◆ Work to be completed
Below are entries with pictures in them. Output exactly the lines starting at the line with "Viewport: 1227px width, 560px" and ending at the line with "Task: Click 'Performance", both included, but not the pictures.

━━━━━ Records for this task ━━━━━

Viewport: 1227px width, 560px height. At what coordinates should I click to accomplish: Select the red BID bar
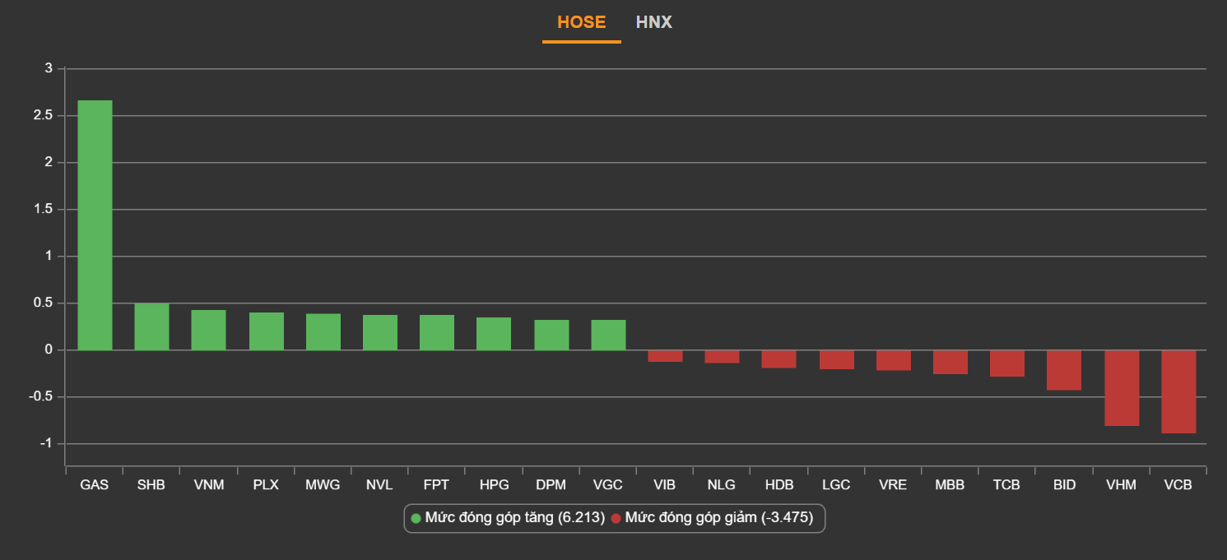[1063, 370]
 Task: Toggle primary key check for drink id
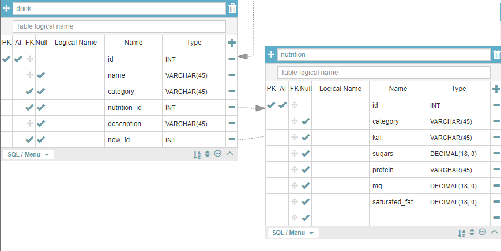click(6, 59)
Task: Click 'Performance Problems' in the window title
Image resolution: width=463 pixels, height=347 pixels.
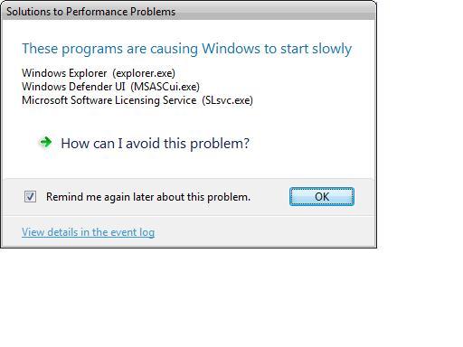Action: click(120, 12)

━━━━━
━━━━━ Records for this task ━━━━━

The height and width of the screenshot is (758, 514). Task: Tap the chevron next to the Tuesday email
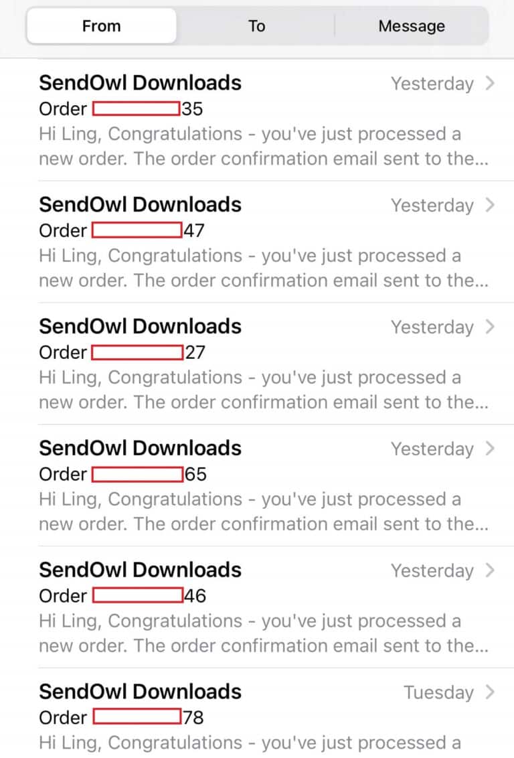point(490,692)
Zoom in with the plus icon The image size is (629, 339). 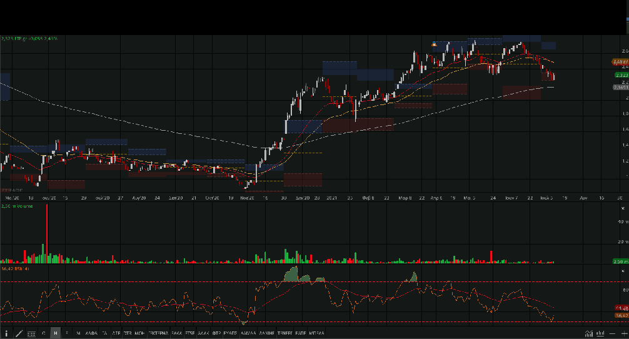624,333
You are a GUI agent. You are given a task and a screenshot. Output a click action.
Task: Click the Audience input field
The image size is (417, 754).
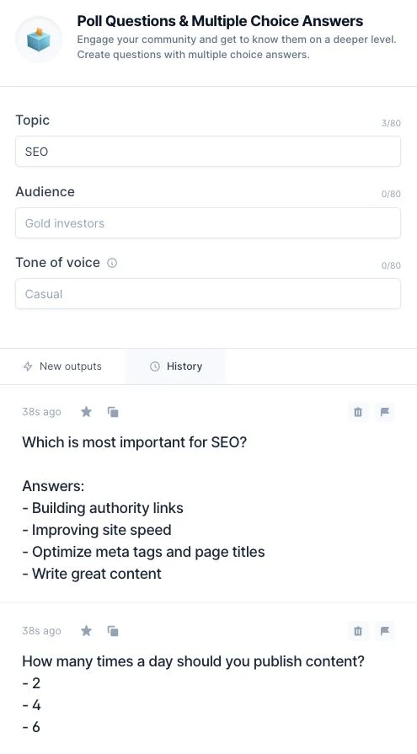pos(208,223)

━━━━━

◆ Response to this exercise
Viewport: 1227px width, 560px height. At what coordinates should I click to accomplish: Select the red BID bar
[1063, 370]
 Task: Toggle primary key check for drink id
click(6, 59)
Task: Click 'Performance Problems' in the window title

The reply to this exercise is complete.